Exercise directions => Start at the top of the records below and copy them exactly to the end.

::: Data shown

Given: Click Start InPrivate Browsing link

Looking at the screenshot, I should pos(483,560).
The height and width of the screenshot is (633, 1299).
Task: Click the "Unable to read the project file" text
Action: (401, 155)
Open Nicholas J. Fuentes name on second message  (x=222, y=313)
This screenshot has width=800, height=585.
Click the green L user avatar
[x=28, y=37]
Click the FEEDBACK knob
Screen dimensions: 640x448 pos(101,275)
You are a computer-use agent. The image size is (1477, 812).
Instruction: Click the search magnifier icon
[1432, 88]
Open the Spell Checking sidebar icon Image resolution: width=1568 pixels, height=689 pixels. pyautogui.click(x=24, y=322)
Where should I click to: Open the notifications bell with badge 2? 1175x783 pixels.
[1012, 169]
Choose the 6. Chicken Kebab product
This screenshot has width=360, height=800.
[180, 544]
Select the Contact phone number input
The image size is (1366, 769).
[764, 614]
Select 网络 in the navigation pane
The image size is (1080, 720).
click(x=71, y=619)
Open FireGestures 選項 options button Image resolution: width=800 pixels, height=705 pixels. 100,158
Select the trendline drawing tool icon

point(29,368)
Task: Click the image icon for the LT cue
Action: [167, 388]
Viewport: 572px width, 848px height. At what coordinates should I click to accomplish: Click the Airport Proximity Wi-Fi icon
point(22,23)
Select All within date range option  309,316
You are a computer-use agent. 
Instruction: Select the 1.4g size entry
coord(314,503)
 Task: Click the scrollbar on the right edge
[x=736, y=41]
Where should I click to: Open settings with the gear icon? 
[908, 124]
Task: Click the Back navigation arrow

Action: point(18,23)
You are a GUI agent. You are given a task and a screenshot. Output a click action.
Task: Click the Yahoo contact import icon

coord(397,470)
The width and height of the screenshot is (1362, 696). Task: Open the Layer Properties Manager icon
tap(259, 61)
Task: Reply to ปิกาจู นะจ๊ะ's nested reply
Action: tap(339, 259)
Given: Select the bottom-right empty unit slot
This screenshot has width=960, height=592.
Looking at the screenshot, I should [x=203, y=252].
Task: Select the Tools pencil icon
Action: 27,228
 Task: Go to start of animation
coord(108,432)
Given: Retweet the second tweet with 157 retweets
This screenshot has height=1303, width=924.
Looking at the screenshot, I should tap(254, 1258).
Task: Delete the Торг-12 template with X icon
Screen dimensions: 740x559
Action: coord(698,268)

::::::

Solution to the problem =>
Given: Click Start InPrivate Browsing link

Looking at the screenshot, I should pos(483,560).
The height and width of the screenshot is (633, 1299).
Task: Click the "Unable to read the project file" text
Action: (401, 155)
Open Nicholas J. Fuentes name on second message  (x=222, y=313)
This screenshot has width=800, height=585.
Click the green L user avatar
[x=28, y=37]
Click the FEEDBACK knob
Screen dimensions: 640x448 pos(101,275)
You are a computer-use agent. The image size is (1477, 812).
Instruction: Click the search magnifier icon
[1432, 88]
Open the Spell Checking sidebar icon Image resolution: width=1568 pixels, height=689 pixels. pyautogui.click(x=24, y=322)
Where should I click to: Open the notifications bell with badge 2? 1175x783 pixels.
[1012, 169]
Choose the 6. Chicken Kebab product
This screenshot has width=360, height=800.
[180, 544]
Select the Contact phone number input
The image size is (1366, 769).
[764, 614]
Select 网络 in the navigation pane
The image size is (1080, 720).
click(x=71, y=619)
Open FireGestures 選項 options button Image resolution: width=800 pixels, height=705 pixels. 100,158
Select the trendline drawing tool icon

point(29,368)
Task: Click the image icon for the LT cue
Action: [167, 388]
Viewport: 572px width, 848px height. At what coordinates should I click to accomplish: Click the Airport Proximity Wi-Fi icon
point(22,23)
Select All within date range option  309,316
You are a computer-use agent. 
Instruction: Select the 1.4g size entry
coord(314,503)
 Task: Click the scrollbar on the right edge
[x=736, y=41]
Where should I click to: Open settings with the gear icon? 
[908, 124]
Task: Click the Back navigation arrow

Action: point(18,23)
You are a GUI agent. You are given a task and a screenshot. Output a click action.
Task: Click the Yahoo contact import icon

coord(397,470)
The width and height of the screenshot is (1362, 696). Task: Open the Layer Properties Manager icon
tap(259, 61)
Task: Reply to ปิกาจู นะจ๊ะ's nested reply
Action: tap(339, 259)
Given: Select the bottom-right empty unit slot
This screenshot has width=960, height=592.
Looking at the screenshot, I should [x=203, y=252].
Task: Select the Tools pencil icon
Action: 27,228
 Task: Go to start of animation
coord(108,432)
Given: Retweet the second tweet with 157 retweets
This screenshot has height=1303, width=924.
Looking at the screenshot, I should tap(254, 1258).
Task: Delete the Торг-12 template with X icon
Screen dimensions: 740x559
Action: coord(698,268)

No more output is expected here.